(Dataset items)
= = = = = = =
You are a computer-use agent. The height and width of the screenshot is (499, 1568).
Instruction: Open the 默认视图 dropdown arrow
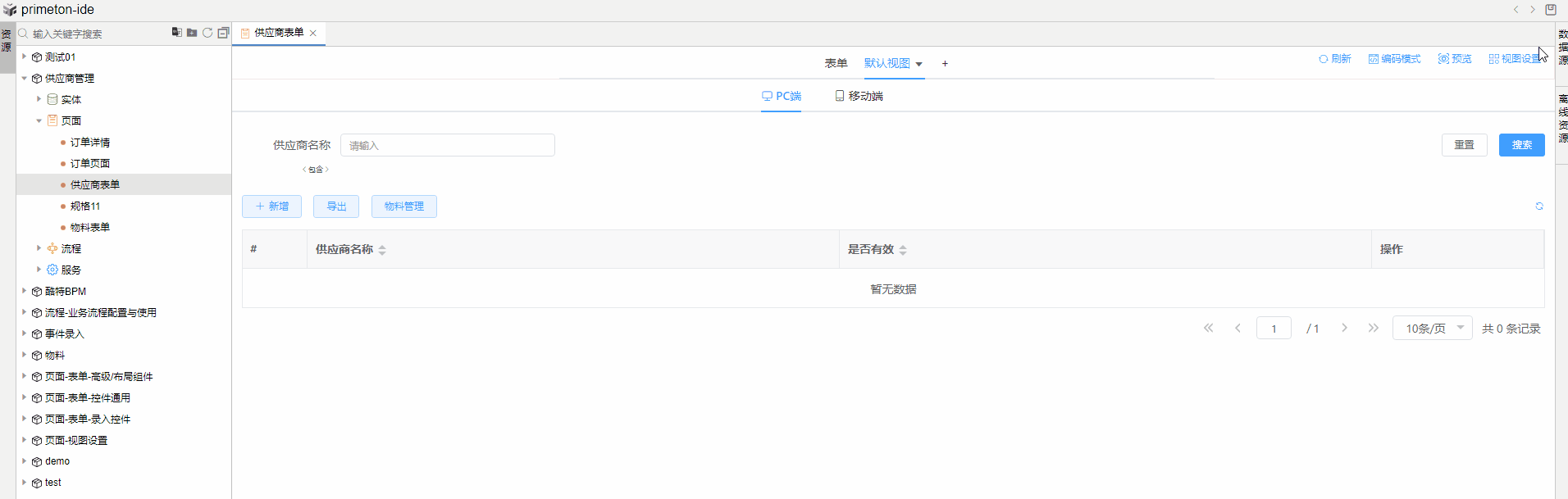coord(918,64)
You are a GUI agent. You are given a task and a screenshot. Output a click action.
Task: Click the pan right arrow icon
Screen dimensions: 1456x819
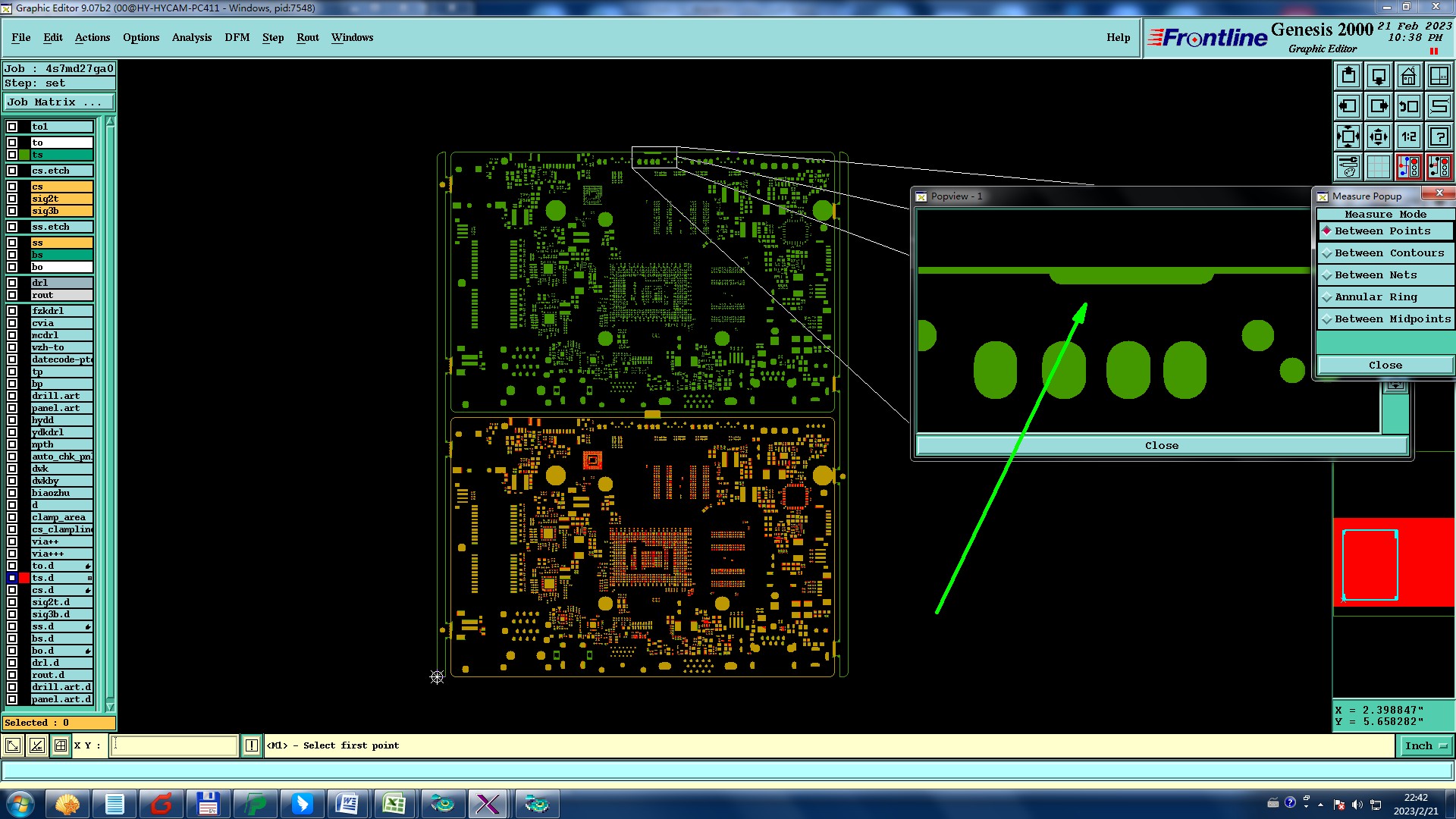(x=1379, y=106)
= = = = = = =
__EXERCISE REQUIREMENTS__:
Present every line of the dataset items above as a numbered list, skipping blank lines and omitting the pictures.

__SOLVED EXERCISE__:
1. You are a computer-use agent. The height and width of the screenshot is (499, 1568).
2. Instruction: Open the 默认视图 dropdown arrow
3. coord(918,64)
4. You are a GUI agent. You are given a task and a screenshot. Output a click action.
5. Task: Click the pan right arrow icon
6. Screen dimensions: 1456x819
7. (x=1379, y=106)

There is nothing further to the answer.